Pixel coordinate grounding data:

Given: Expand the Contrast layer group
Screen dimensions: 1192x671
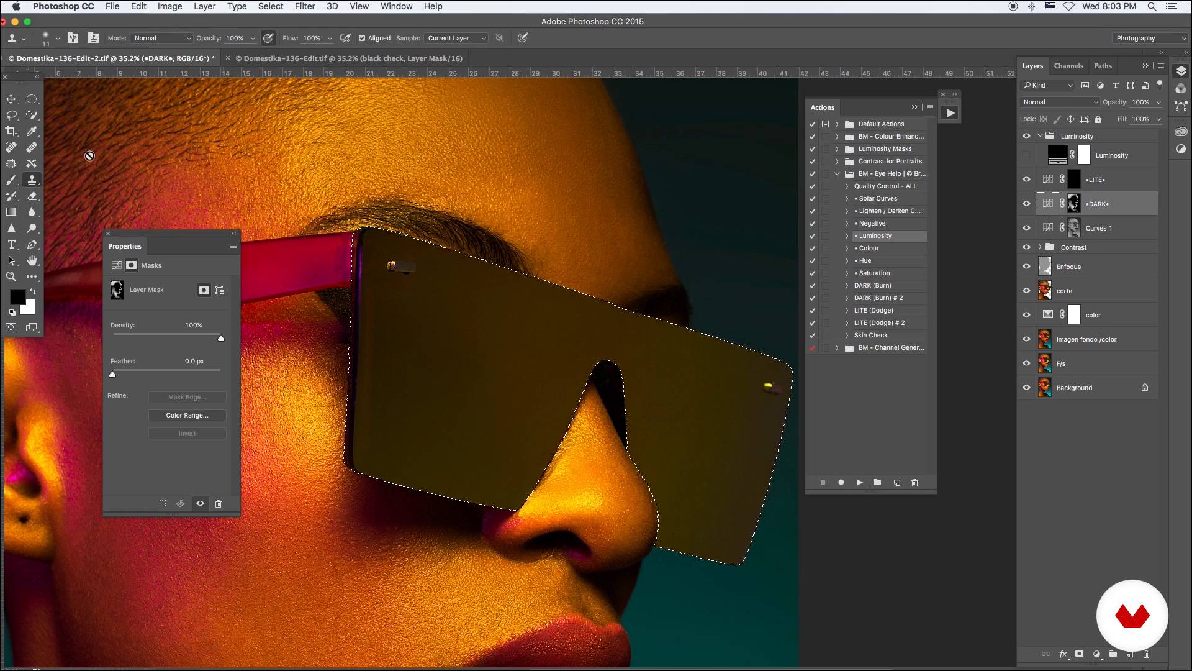Looking at the screenshot, I should [1040, 247].
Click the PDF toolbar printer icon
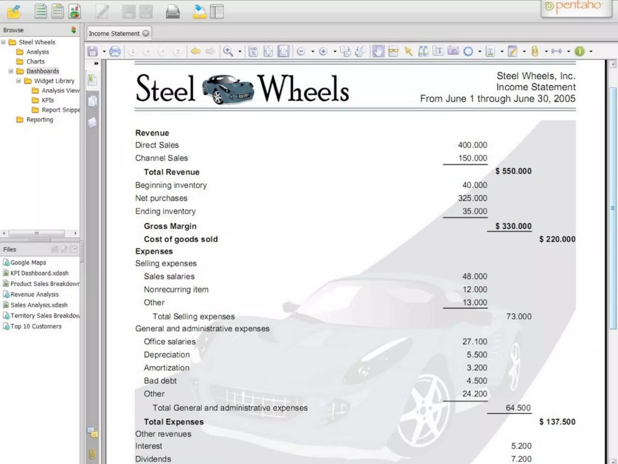The height and width of the screenshot is (464, 618). [115, 51]
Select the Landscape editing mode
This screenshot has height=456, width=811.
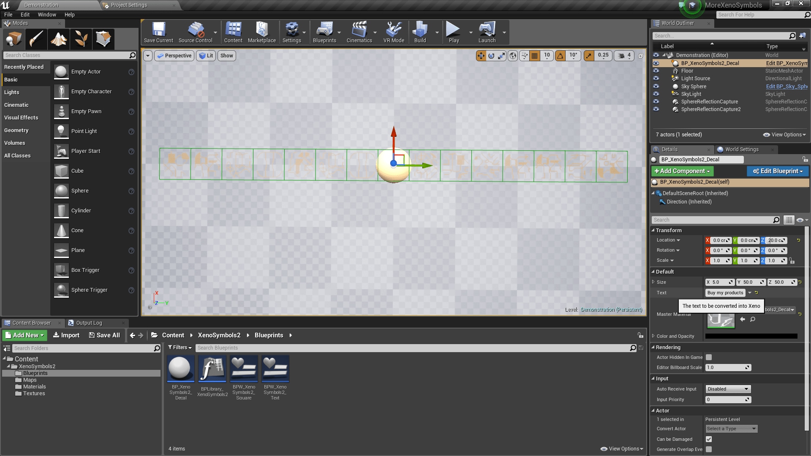click(x=58, y=39)
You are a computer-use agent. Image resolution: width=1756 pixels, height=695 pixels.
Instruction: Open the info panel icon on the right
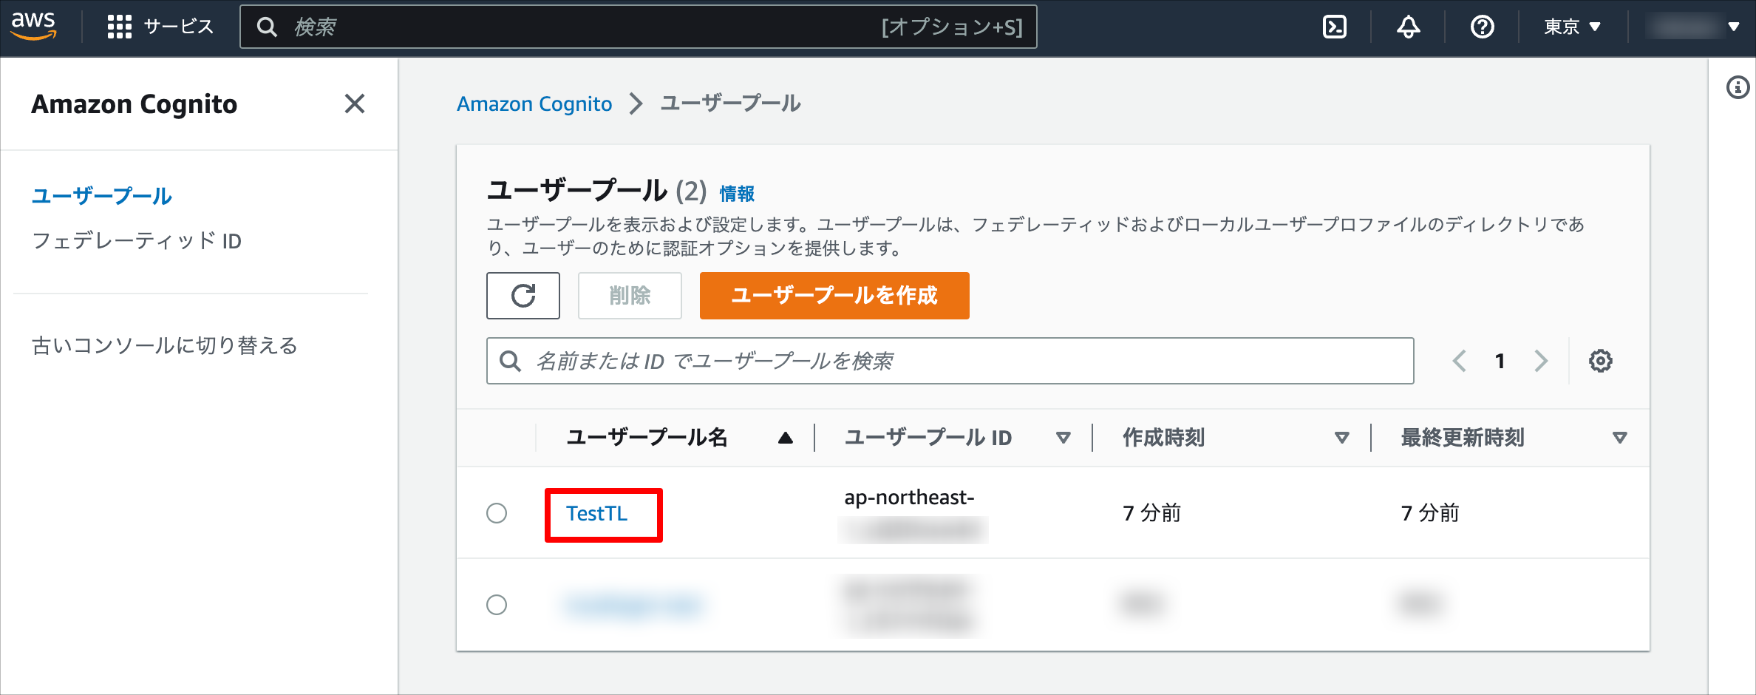1738,87
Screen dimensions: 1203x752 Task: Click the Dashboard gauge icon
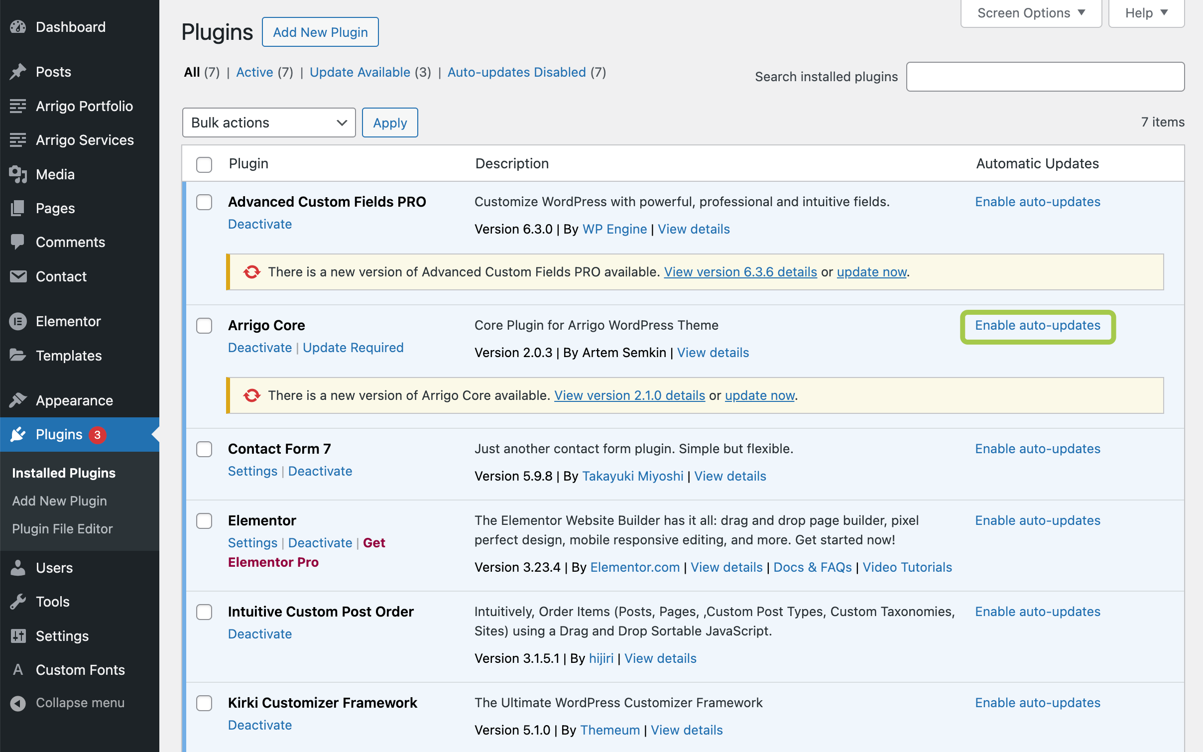pos(18,27)

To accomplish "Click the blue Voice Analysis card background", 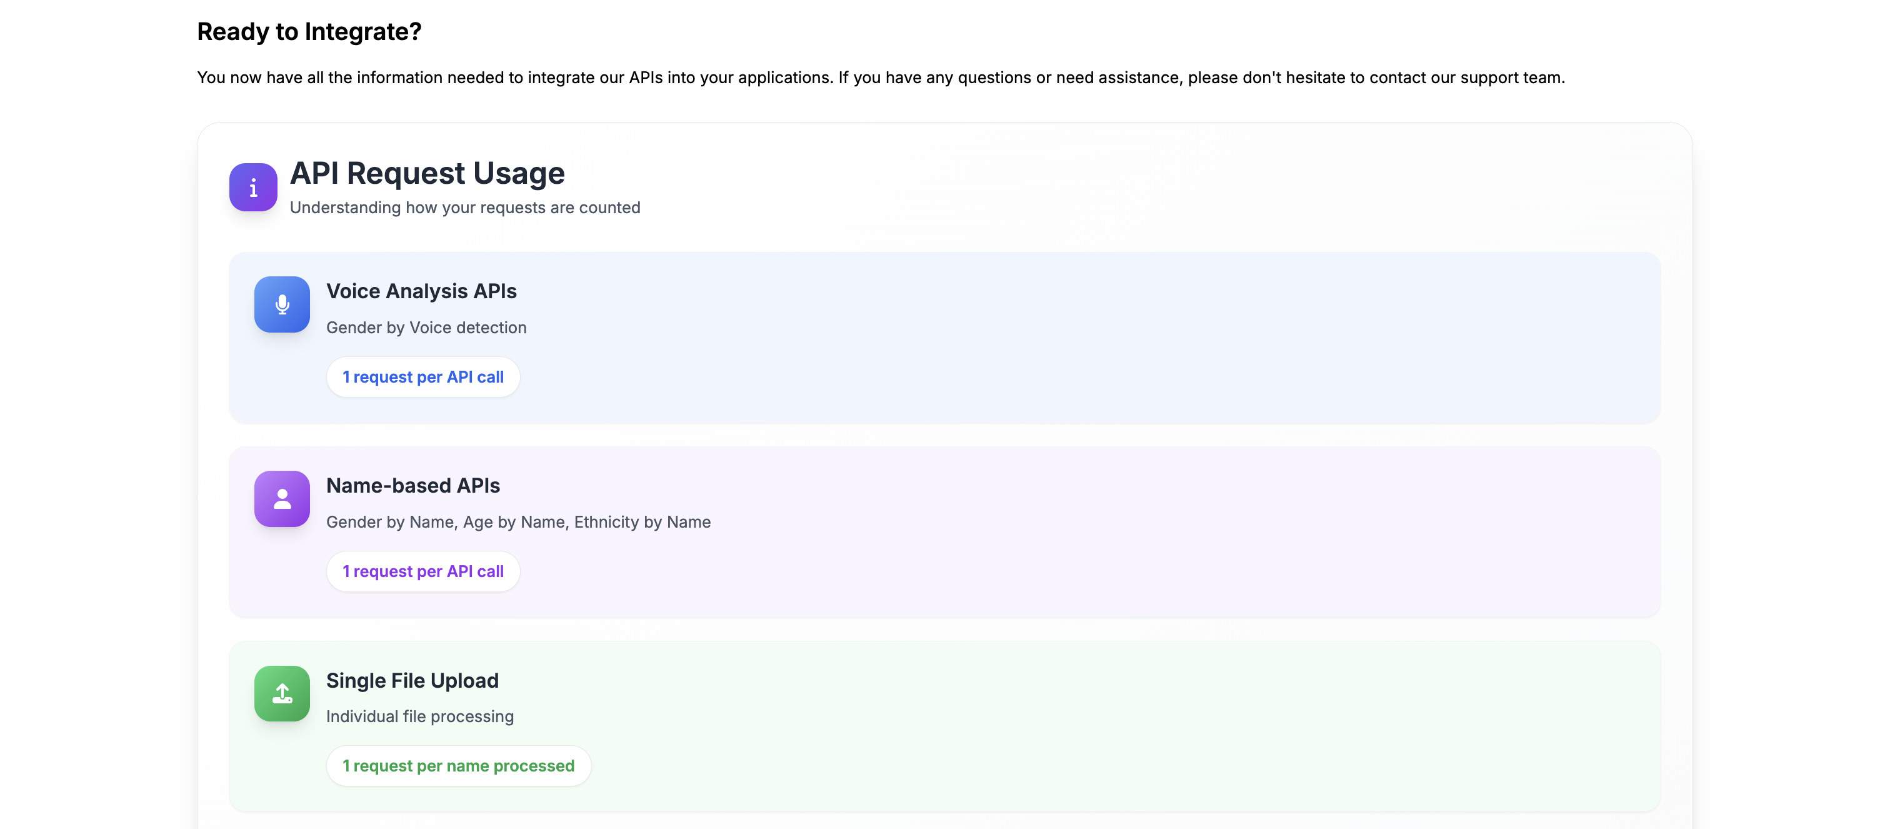I will pos(1101,337).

■ **Your instructions**
Word for word, restate the lines above from the first through the one that contains "Select the Landscape editing mode", and exclude all pictures.

■ **Answer space**
Given: Expand the Contrast layer group
Screen dimensions: 1192x671
Looking at the screenshot, I should [1040, 247].
Click the PDF toolbar printer icon
The height and width of the screenshot is (464, 618). [115, 51]
Select the Landscape editing mode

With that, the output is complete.